Blogged on to post on the WaPo story on NY, incarceration, and crime rates and saw that Kim had stolen my thunder. I agree that it's a succinct and thorough summary of what should be conventional wisdom as anyone fashions informed corrections sentencing policy. There are a couple of points that need to be added, though, even regarding Professor Blumstein's reference to the 25% reduction in crime associated with prisons in the 90s.
That 25% is a good rule of thumb, but other studies have the impact between high single digits and around 40%. The 25% was obtained by two different scholars employing two different methodologies. It's probably as good a number as we'll get. But please keep in mind a couple of provisos whenever you hear it cited. One, much of that 25% might have been obtained with other methods (as the overall theme of the article notes) that would have been more cost-effective, that is, freeing resources for other areas of criminal justice that have been starved as we funnel our funds into prisons. That means that those other methods could have been, more importantly, preventative, that is, without having to have a victim to start with.
The other thing to remember is that these estimates of "crime reduced by prison" generally refer to the crimes the offenders would have committed had they been out but weren't because the offenders were behind bars. But if prisons are "crimogenic" for some offenders, then we don't know how many more crimes they commit once they are released that they wouldn't have committed had we found another punishment and different supervision for them, especially since most offenders age out of criminal behavior to some extent as they reach the ages at which these guys have served their terms. I'm not aware of any good studies to research this question directly(which would be extraordinarily hard to design simply by their nature), but if someone else has seen anything, please let us know.
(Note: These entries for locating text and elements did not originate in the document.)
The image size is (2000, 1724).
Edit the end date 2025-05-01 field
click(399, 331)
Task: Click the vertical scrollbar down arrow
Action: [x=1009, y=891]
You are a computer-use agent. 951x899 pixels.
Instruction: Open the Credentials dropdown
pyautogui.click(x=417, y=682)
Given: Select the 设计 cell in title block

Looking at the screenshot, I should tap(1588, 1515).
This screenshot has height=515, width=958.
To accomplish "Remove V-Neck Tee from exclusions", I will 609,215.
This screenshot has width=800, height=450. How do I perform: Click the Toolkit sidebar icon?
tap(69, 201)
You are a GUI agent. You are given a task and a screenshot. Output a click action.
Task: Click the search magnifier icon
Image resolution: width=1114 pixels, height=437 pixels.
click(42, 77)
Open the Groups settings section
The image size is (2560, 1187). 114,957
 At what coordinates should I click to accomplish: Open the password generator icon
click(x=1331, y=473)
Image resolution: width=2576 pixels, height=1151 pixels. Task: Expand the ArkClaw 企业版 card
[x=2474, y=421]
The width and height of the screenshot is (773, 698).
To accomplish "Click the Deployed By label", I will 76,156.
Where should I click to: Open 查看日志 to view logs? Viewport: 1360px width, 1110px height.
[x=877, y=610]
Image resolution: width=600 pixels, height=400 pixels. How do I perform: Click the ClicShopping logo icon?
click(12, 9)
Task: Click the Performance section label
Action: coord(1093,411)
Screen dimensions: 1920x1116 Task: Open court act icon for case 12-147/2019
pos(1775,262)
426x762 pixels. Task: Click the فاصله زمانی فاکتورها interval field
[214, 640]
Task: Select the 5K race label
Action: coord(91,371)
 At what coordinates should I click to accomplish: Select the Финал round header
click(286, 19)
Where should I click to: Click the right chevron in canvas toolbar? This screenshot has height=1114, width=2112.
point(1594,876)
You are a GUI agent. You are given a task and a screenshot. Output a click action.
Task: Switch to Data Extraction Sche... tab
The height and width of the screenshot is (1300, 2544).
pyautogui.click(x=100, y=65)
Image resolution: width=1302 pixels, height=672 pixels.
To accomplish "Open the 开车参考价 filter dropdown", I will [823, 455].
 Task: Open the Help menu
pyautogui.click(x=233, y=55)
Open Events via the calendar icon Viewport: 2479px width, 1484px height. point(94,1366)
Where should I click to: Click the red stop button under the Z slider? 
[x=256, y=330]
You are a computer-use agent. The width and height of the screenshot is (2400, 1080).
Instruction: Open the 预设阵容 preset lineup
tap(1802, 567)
In the meantime, studies of matched juveniles who get tracked for later criminality after either probation or prison (Petersilia's probation work and the Sampson/Laub life-course studies) indicate that putting people in prison generally gets you more criminals later. (The Washington State Institute for Public Policy, of course, also has some work indicating this as well.)
The WaPo story is important because it reveals the "justice premium" that I've mentioned here. We don't have to lock up all the people we do to have an impact on crime. I personally believe that most crime reduction comes because of cultural changes and waves and that government is only effective on the margins anyway, but talk about a difficult study to design. We lock people up more for reasons having to do with us and enforcing norms regardless of cost than for why we say we're doing it. Advocates on both sides of the "prisons" issue need to acknowledge and address that before we can ever really hope to get the spiraling expenditures under control before they absorb anything else we can do in criminal justice.
That's what I would have said if Kim hadn't beaten me to the post. Hope your Thanksgiving was good. Be back Monday.